▼▼▼
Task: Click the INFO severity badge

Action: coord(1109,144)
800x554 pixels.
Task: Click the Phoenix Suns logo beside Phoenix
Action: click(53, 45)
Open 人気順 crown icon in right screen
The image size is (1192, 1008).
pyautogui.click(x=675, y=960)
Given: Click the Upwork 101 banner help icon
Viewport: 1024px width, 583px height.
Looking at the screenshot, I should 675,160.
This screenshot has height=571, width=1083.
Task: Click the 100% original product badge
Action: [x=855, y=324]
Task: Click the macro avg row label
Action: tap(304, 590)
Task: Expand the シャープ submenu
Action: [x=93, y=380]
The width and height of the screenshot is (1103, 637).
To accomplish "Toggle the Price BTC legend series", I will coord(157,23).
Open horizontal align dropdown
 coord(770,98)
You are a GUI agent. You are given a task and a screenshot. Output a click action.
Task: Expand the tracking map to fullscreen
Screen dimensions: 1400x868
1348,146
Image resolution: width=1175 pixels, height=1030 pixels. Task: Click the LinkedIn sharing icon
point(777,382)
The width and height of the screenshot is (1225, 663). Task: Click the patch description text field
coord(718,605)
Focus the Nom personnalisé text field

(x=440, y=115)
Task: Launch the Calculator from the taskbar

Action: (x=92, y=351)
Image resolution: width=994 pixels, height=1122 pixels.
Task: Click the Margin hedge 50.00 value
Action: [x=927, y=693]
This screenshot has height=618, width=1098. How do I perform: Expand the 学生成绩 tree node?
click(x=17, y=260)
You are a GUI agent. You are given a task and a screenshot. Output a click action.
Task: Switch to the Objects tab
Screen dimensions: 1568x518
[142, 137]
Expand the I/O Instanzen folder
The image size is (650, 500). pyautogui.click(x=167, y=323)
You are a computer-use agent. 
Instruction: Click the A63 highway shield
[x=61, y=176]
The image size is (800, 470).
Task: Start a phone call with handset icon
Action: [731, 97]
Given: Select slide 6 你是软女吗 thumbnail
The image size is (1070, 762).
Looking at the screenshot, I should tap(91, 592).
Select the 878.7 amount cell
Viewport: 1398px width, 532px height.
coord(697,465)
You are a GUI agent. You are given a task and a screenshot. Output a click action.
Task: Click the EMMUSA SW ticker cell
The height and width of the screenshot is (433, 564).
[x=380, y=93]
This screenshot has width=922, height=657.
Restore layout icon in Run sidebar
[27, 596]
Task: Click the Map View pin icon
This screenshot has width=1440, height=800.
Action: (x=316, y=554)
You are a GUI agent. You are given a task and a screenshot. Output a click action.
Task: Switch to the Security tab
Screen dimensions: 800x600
▲▲▲
» **Exercise**:
Please transcribe all of the data above exactly.

» **Solution for this exercise**:
Task: Click the INFO severity badge

Action: coord(1109,144)
800x554 pixels.
Task: Click the Phoenix Suns logo beside Phoenix
Action: click(53, 45)
Open 人気順 crown icon in right screen
The image size is (1192, 1008).
pyautogui.click(x=675, y=960)
Given: Click the Upwork 101 banner help icon
Viewport: 1024px width, 583px height.
Looking at the screenshot, I should 675,160.
This screenshot has height=571, width=1083.
Task: Click the 100% original product badge
Action: [x=855, y=324]
Task: Click the macro avg row label
Action: tap(304, 590)
Task: Expand the シャープ submenu
Action: [x=93, y=380]
The width and height of the screenshot is (1103, 637).
To accomplish "Toggle the Price BTC legend series", I will coord(157,23).
Open horizontal align dropdown
 coord(770,98)
You are a GUI agent. You are given a task and a screenshot. Output a click action.
Task: Expand the tracking map to fullscreen
Screen dimensions: 1400x868
1348,146
Image resolution: width=1175 pixels, height=1030 pixels. Task: Click the LinkedIn sharing icon
point(777,382)
The width and height of the screenshot is (1225, 663). Task: Click the patch description text field
coord(718,605)
Focus the Nom personnalisé text field

(x=440, y=115)
Task: Launch the Calculator from the taskbar

Action: (x=92, y=351)
Image resolution: width=994 pixels, height=1122 pixels.
Task: Click the Margin hedge 50.00 value
Action: [x=927, y=693]
This screenshot has height=618, width=1098. How do I perform: Expand the 学生成绩 tree node?
click(x=17, y=260)
You are a GUI agent. You are given a task and a screenshot. Output a click action.
Task: Switch to the Objects tab
Screen dimensions: 1568x518
[142, 137]
Expand the I/O Instanzen folder
The image size is (650, 500). pyautogui.click(x=167, y=323)
You are a computer-use agent. 
Instruction: Click the A63 highway shield
[x=61, y=176]
The image size is (800, 470).
Task: Start a phone call with handset icon
Action: [731, 97]
Given: Select slide 6 你是软女吗 thumbnail
The image size is (1070, 762).
Looking at the screenshot, I should tap(91, 592).
Select the 878.7 amount cell
Viewport: 1398px width, 532px height.
coord(697,465)
You are a GUI agent. You are given a task and a screenshot. Output a click action.
Task: Click the EMMUSA SW ticker cell
The height and width of the screenshot is (433, 564).
[x=380, y=93]
This screenshot has width=922, height=657.
Restore layout icon in Run sidebar
[27, 596]
Task: Click the Map View pin icon
This screenshot has width=1440, height=800.
Action: (x=316, y=554)
You are a GUI agent. You are given a task and a screenshot. Output a click action.
Task: Switch to the Security tab
Screen dimensions: 800x600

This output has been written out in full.